Adaptive Development (B and T Cell Receptor Generation, Tolerance) Flashcards
How does endocytosis of an antigen and subsequent presentation allows potential help from T cell which recognise different epitopes?
a B cell receptor recognises a peptide sequence in an antigen (6aa long)
help for the B cell can come from any T cell that is specific for the presented peptides, not just the one the B cell initially recognises
important as T cell antigen may be in a deeper part of the protein (out of Ab reach)
Why are some regions of the antigen binding site of BCRs non variable?
variation is focussed on 3 short segments in the V region w hypervariable aa sequences
- known as complementarity determining regions (CDRs)
CDRS alternate w 4 framework regions (FRs) that provide Ig w structure
– if they were more variable the protein may not fold properly and become non functional
What is genomic rearrangement?
- genomic rearrangement
– V, D, and J selection determines B cell receptor specificity
– large number of genes = massive diversity
What is the significance of B cells possessing a large set of variable regions?

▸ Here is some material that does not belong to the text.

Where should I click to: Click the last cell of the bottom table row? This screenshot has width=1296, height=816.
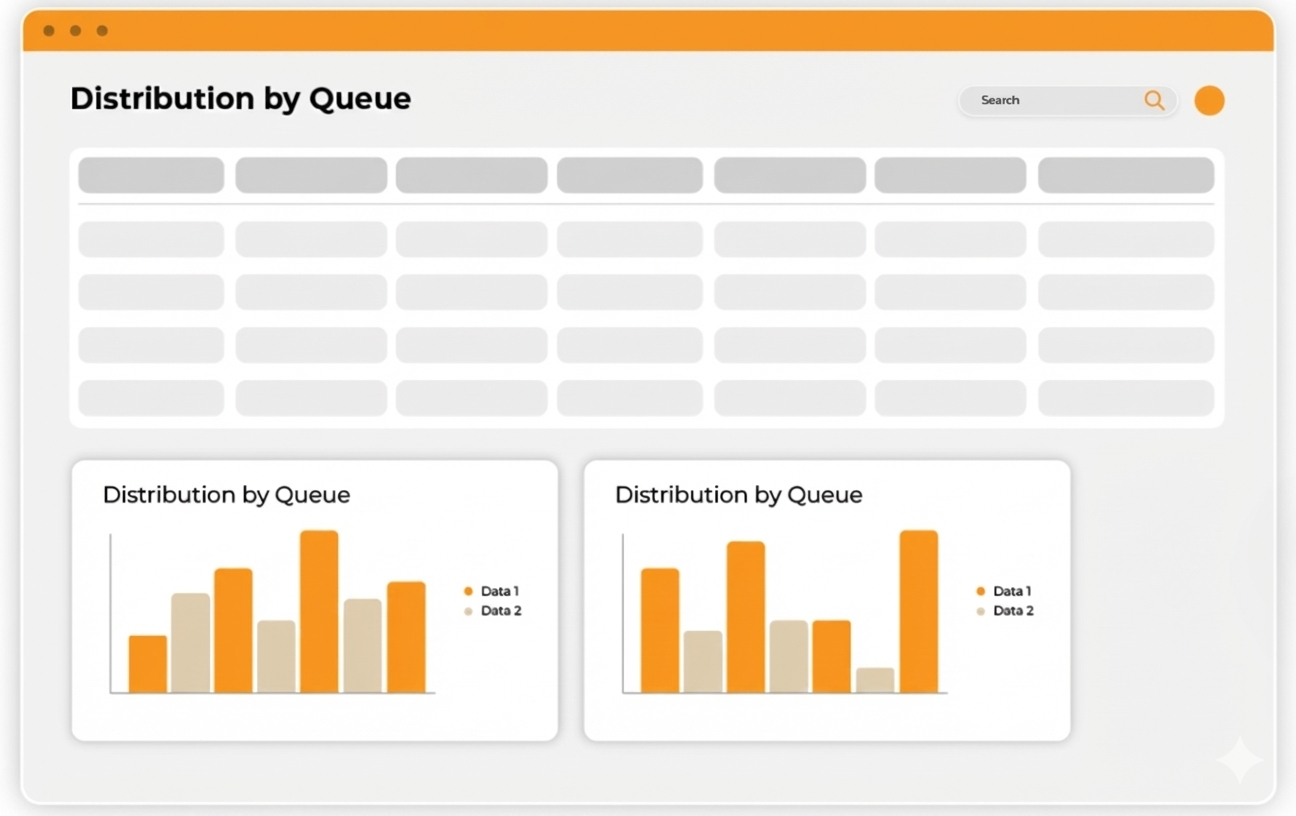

– determined by junctional diversity and somatic mutations
– only one generated per B cell
– all Ig from a single B cell have the same specificity
What is affinity maturation?
- can increase the binding strength of Abs via somatic mutations in the hyper variable regions
- improved affinity = better Abs
- somatic mutations can also create lower affinity Abs, but these will quickly be outcompeted
What is class switching?
allows B cells to irreversibly alter the effector function of Abs they produce
What is the genetic organisation of light chains in mice?
in mice there are two light chains (kappa (k) and lambda)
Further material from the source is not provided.